Extract every line below that contains the string "Task". Only matches with the same capitalization count.

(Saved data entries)
------------------------------------------------------------
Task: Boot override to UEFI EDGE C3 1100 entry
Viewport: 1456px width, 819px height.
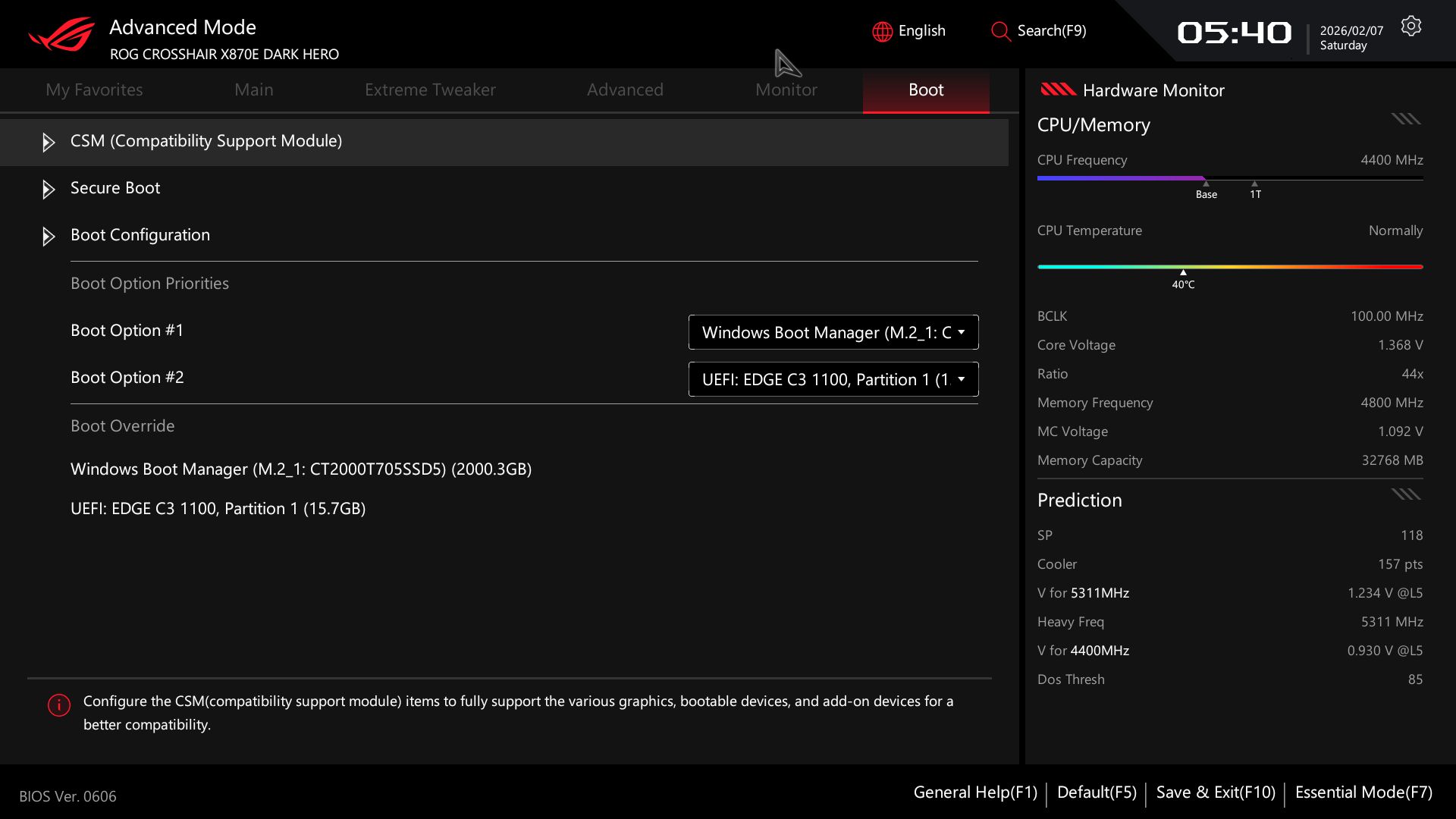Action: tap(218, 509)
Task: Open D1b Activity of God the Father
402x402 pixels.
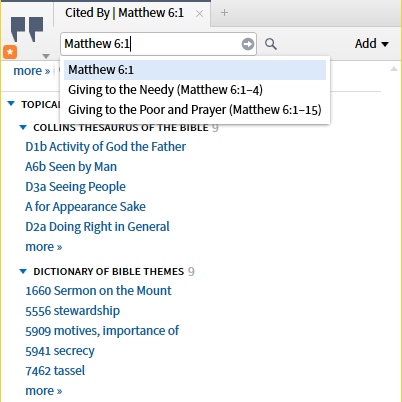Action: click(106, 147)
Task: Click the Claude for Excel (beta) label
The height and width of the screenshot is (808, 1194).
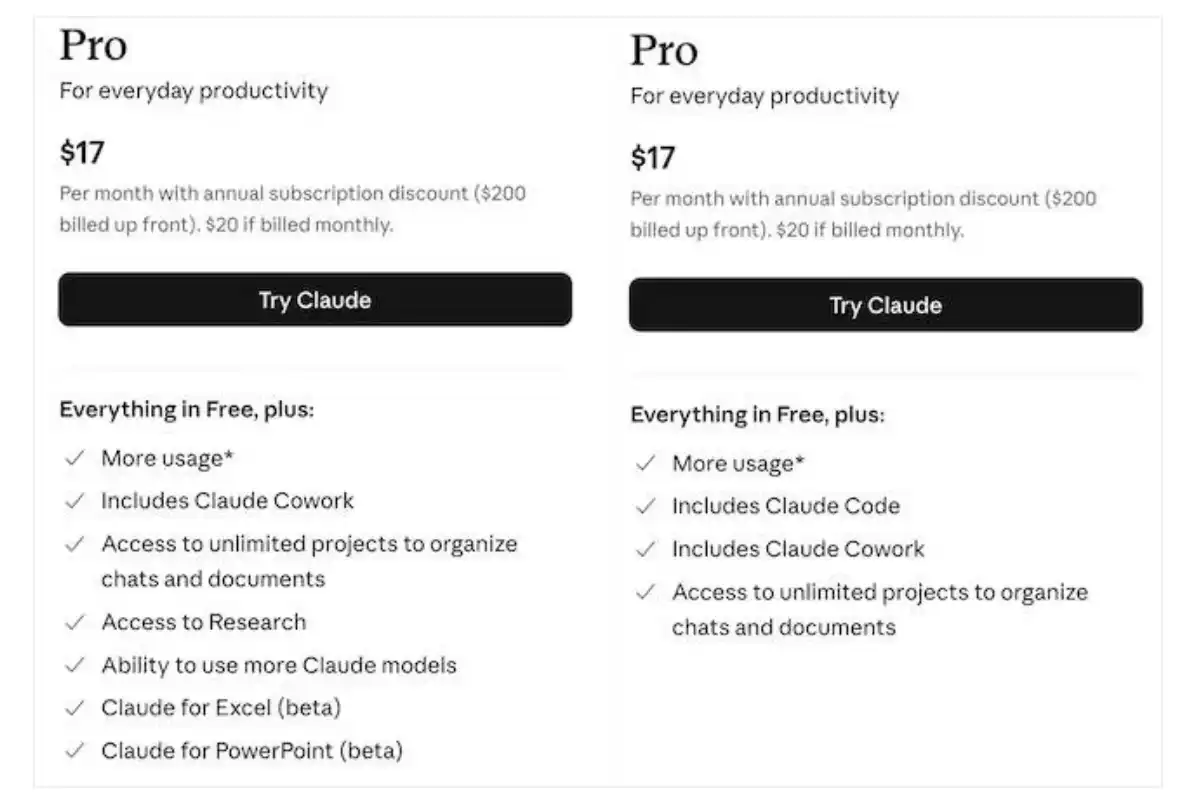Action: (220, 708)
------------------------------------------------------------
*FULL SOLUTION*.
Task: Boot override to UEFI EDGE C3 1100 entry
Task: Open D1b Activity of God the Father
Task: Click the Claude for Excel (beta) label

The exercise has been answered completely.